分级聚类原理
具体原理参见清华大学出版社出版张学工编著的模式识别一书或者任意一本模式识别书。其分类规则有最大、最小、均值分类。本练习实现最小规则分类,即根据类间最小距离的最小值判定为一类。
C++代码
1.cluster.cpp
// cluster.cpp : Defines the entry point for the console application.
//
#include "stdafx.h"
#include "Point.h"
#include "ClassItem.h"
#include "iostream"
#include "cmath"
vector<Point> points;
vector<ClassItem> clas;
void outPutPoint(vector<Point> point){ //用于输出点
vector<Point>::iterator it = point.begin();
while (it != point.end()){
cout<<it->x<<" "<<it->y<<" "<<it->z<<endl;
it++;
}
}
void outPutClass(vector<ClassItem> clas){
cout<<"输出类"<<endl;
// vector<ClassItem>::iterator it = clas.begin();
auto it = clas.begin();
while (it!= clas.end()){
// vector<int>::iterator its = (it->getItem()).begin();
auto its = it->getItem().begin();
while(its != (it->getItem()).end()){
cout<<*its<<" ";
its++;
}
cout<<"类中包含的数目"<<it->getNum()<<endl;
it++;
}
}
double calDistance(int index1,int index2){//计算距离(两个点之间)
double dis;
dis = pow((points[index1].x-points[index2].x),2)+pow((points[index1].y-points[index2].y),2)

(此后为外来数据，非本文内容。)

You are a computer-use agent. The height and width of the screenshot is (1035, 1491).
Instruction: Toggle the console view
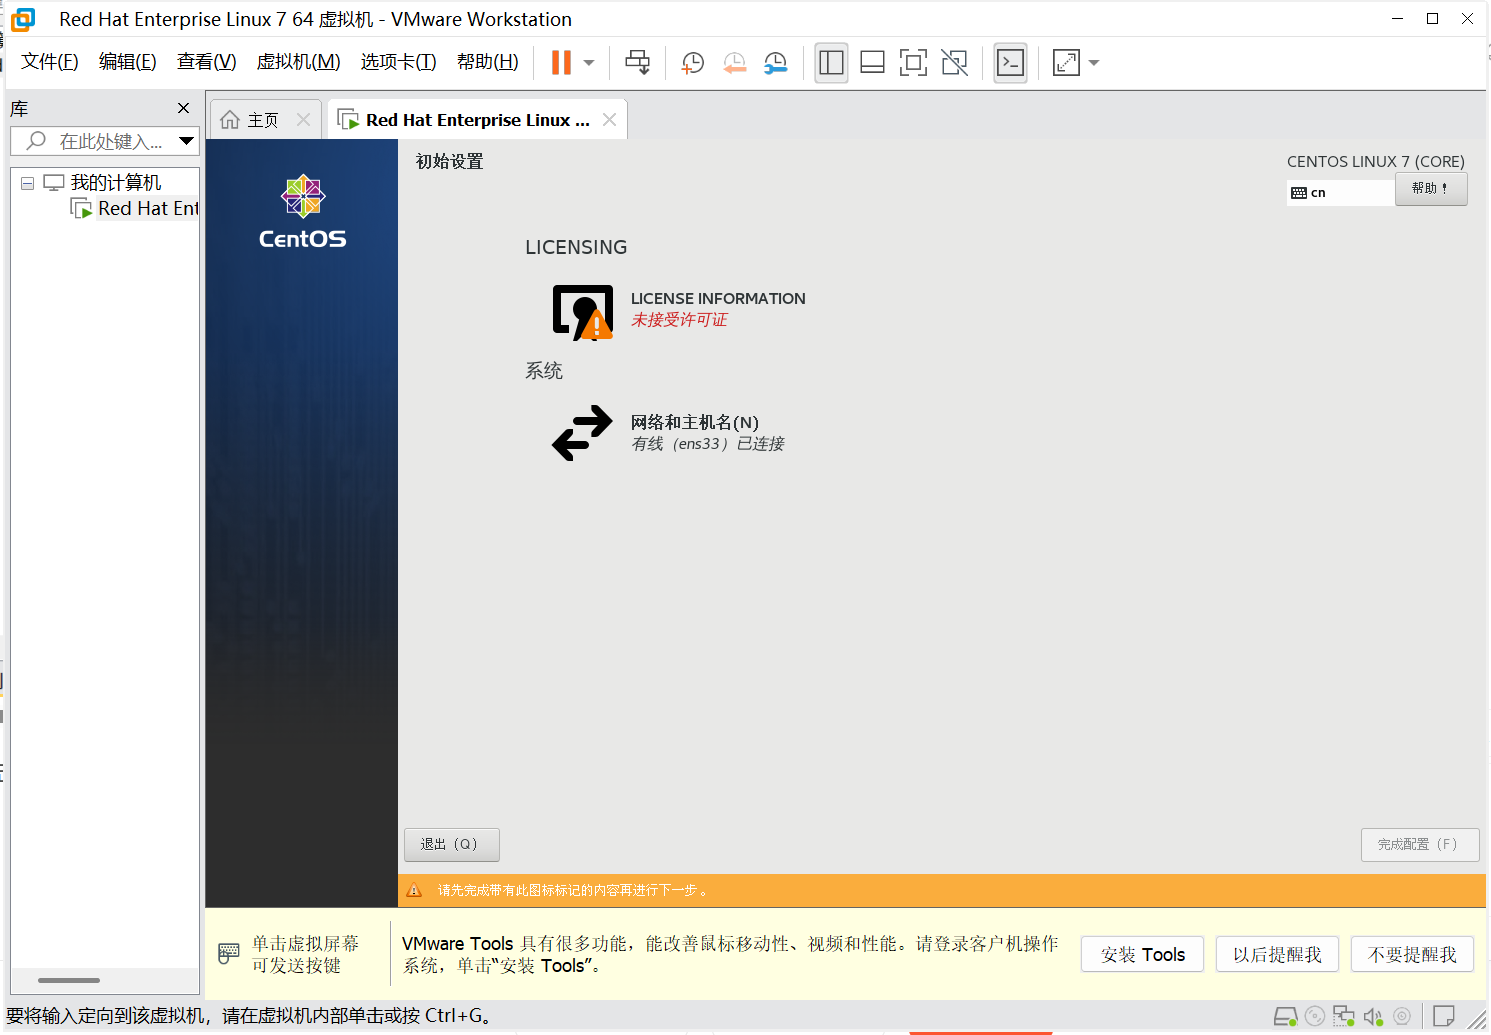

+pow((points[index1].z-points[index2].z),2);
return dis;
}
void julei(int cl1,int cl2){
clas[cl1].addNum(clas[cl2].getNum());
clas[cl2].setNum(0);
ClassItem::CLASSNUM--;
vector<int> cl2Item = clas[cl2].getItem();
vector<int>::iterator it = cl2Item.begin();
while(it!= cl2Item.end()){
clas[cl1].getItem().push_back(*it);
it++;
}
}
int _tmain(int argc, _TCHAR* argv[])
{
int m_x[] = {3,0,2,2,2};
int m_y[] = {1,2,3,0,1};
int m_z[] = {3,4,2,3,3};
for(int i = 0; i!= 5;++i){
ClassItem cla;
cla = ClassItem(1,i);
clas.push_back(cla); //构造类的向量
Point point;
point= Point(m_x[i],m_y[i],m_z[i]);//构造点的数组
points.push_back(point);
}
while(ClassItem::CLASSNUM!= 2){
//判断距离求得最小距离
double minDis = pow(10,3);
int cl1,cl2;
for(int i = 0;i!= 4;++i){
for(int j = i+1;j != 5;++j){
if(clas[i].getNum()!= 0 && clas[j].getNum()!= 0){
vector<int> item1 = clas[i].getItem();
vector<int> item2 = clas[j].getItem();
vector<int>::iterator it1 = item1.begin();
vector<int>::iterator it2 = item2.begin();
while(it1 != item1.end()){
while(it2 != item2.end()){
double distance = calDistance(*it1,*it2);
it2++;
if(distance < minDis){
cl1 = i;
cl2 = j;
minDis = distance;
}
}
it1++;
}
}
}
}
//聚类
julei(cl1,cl2);
}
outPutPoint(points);//输出点测试
outPutClass(clas); //输出类的测试。
while(1);
return 0;
}
2.ClassItem.cpp
#include "stdafx.h"
#include "ClassItem.h"
int ClassItem::CLASSNUM = 5; //总类数,当有合并的时候减1
void ClassItem::addNum(int num){
this->num +=num;
}
void ClassItem::addPoint(int index){
item.push_back(index);
}
//构造函数
ClassItem::ClassItem(void)
{
}
ClassItem::ClassItem(int num, int index){ //用于初始化用
this->num = num;
this->item.push_back(index);
}
int ClassItem::getNum(){
return num;
}
void ClassItem::setNum(int num){
this->num = num;
}
vector<int> &ClassItem::getItem(){
return item;
}
ClassItem::~ClassItem(void)
{
}
3.Point.cpp
#include "stdafx.h"
#include "Point.h"
Point::Point(int x,int y,int z){
this->x = x;
this->y = y;
this->z = z;
}
Point::Point(void)
{
}
Point::~Point(void)
{
}
注意
1.具体类的头文件就不上了
问题
1.在ClassItem.cpp中定义的getItem函数
vector<int> &ClassItem::getItem(){
return item;
}
首先定义的时候没有加上引用符号,从而造成了错误,但是这个错误真心不好找,打印出class时,系统提示迭代器不匹配。捣鼓了很久才有些许理解,可能是因为没有引用的时候本身没有被修改,所以当打印的时候item还没有被创建。所以产生了错误。具体原因不是很清楚,如果哪位大神知道还请不吝赐教。
结果
可见点被分成了两类,1,3,4,5点为一类,2点为一类